Thirty-six percent of those who've seen their health costs climb in the last year report they've decreased their retirement savings compared with 25% who said so in 2004, according to a survey of 1,000 adults from the nonprofit, nonpartisan Employee Benefit Research Institute (EBRI). More than half -- 53% -- say they've ratcheted down other savings.

Paying for higher health costs resulted in other financial struggles more often as well, with 28% saying they had trouble paying for basic necessities this year vs. 18% in 2004. Difficulty covering other bills affected 37%, up from 30% two years ago.

Concern about rising costs is driving increasing dissatisfaction with the nation's health care, the survey found. Though premium-cost growth has slowed for three consecutive years, the rate is still no match for growth in wages and inflation, said Paul Fronstin, director of the health research and education program for EBRI.

Premiums for job-based health coverage rose 7.7% on average from 2005 to 2006, according to the Kaiser Family Foundation. Wages rose 3.8% and inflation increased 3.5%.

"As long as health-care costs are going up that fast, it's going to continue to have an impact on Americans," Fronstin said.

Cutting back on retirement savings is easier than skimping on current needs, he said.

"When something's got to go, it's something you have time to make up for," Fronstin said. "We've always known when workers rank their benefits, health care ranks much higher than retirement benefits and that's because people, when focusing on benefits, are focusing on what they need now rather than what they will need 20, 30, 40 years from now."

Some people may calculate that they can recoup the losses by restarting or raising their retirement contributions when they're earning more money, but catching up is far from guaranteed. "The risk is leaving money on the table when you're getting an employer match, and that's costly."

Costs at a crossroads

Though the EBRI survey has been conducted since 1998, it didn't look at the impact of health-care costs on retirement savings before 2004, Fronstin said.

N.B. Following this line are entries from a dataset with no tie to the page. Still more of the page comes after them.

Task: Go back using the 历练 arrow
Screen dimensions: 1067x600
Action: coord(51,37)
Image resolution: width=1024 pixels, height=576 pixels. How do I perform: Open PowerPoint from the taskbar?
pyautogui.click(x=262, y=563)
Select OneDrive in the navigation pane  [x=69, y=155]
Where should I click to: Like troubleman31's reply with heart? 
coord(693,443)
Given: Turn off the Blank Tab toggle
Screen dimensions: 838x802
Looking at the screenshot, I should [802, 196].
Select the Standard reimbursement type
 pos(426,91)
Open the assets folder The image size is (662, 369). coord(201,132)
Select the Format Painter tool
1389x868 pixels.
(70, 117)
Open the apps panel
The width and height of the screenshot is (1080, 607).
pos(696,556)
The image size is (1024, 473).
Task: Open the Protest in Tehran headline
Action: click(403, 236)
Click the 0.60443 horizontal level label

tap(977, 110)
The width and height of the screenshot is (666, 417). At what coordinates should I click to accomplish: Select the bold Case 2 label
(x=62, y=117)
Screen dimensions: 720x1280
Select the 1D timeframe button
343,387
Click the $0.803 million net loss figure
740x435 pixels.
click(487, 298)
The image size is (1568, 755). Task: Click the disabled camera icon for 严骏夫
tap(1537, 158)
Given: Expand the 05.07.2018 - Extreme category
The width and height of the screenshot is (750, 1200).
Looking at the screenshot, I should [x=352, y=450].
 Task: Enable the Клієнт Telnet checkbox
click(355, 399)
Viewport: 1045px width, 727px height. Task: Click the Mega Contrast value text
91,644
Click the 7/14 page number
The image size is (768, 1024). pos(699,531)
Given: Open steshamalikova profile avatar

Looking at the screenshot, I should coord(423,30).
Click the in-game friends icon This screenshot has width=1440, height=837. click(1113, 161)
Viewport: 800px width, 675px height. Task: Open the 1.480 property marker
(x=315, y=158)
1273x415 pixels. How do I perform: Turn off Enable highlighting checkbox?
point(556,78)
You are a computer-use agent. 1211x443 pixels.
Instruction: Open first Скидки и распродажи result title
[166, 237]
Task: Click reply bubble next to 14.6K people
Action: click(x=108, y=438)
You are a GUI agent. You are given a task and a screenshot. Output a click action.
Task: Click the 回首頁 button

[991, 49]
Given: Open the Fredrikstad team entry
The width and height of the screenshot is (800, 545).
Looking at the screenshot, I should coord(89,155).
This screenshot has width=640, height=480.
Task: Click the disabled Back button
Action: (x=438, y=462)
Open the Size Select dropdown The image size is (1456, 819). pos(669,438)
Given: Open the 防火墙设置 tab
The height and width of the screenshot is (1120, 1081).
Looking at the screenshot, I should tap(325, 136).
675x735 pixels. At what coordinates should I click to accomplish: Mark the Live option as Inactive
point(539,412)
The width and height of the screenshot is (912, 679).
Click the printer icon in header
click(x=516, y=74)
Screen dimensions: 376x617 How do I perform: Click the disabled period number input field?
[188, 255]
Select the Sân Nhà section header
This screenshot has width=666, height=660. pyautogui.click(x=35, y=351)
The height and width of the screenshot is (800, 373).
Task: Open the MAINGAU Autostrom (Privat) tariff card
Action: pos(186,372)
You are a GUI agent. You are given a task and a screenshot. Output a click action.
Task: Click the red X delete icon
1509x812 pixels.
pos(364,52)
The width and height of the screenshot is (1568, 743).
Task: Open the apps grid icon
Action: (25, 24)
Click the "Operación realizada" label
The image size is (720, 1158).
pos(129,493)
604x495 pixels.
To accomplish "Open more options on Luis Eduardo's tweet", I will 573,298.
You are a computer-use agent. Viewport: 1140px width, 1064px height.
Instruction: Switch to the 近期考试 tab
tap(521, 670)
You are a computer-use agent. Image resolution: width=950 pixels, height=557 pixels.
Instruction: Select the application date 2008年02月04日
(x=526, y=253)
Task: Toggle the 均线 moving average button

Perhaps it wasn't necessary. Just a decade ago, health costs leveled off and even dipped below the inflation rate during one year. In 1996, health insurance premiums grew 0.8% compared with a 2.9% bump in general inflation and a 3.3% rise in workers' earnings, according to the Kaiser Family Foundation. At the same time the shift away from pensions was gathering steam, as 17% of private-sector workers participating in an employer-based retirement plan had only a defined-benefit plan to count on compared with 50% who relied exclusively on a defined-contribution plan such as a 401(k), according to EBRI data. An additional 33% participated in both kinds.

Fast forward to 2005, when premiums jumped 9.2%, which seemed tame compared with the double-digit growth seen in the early 2000s. By then only 10% of private-sector workers participating in an employer-based retirement plan were enrolled in a defined-benefit type compared with 63% who were funding their own 401 (k) plans or the like. The percentage participating in both kinds of plans had decreased to 27%.

By these measures, it's no surprise personal health funding and retirement funding concerns are colliding.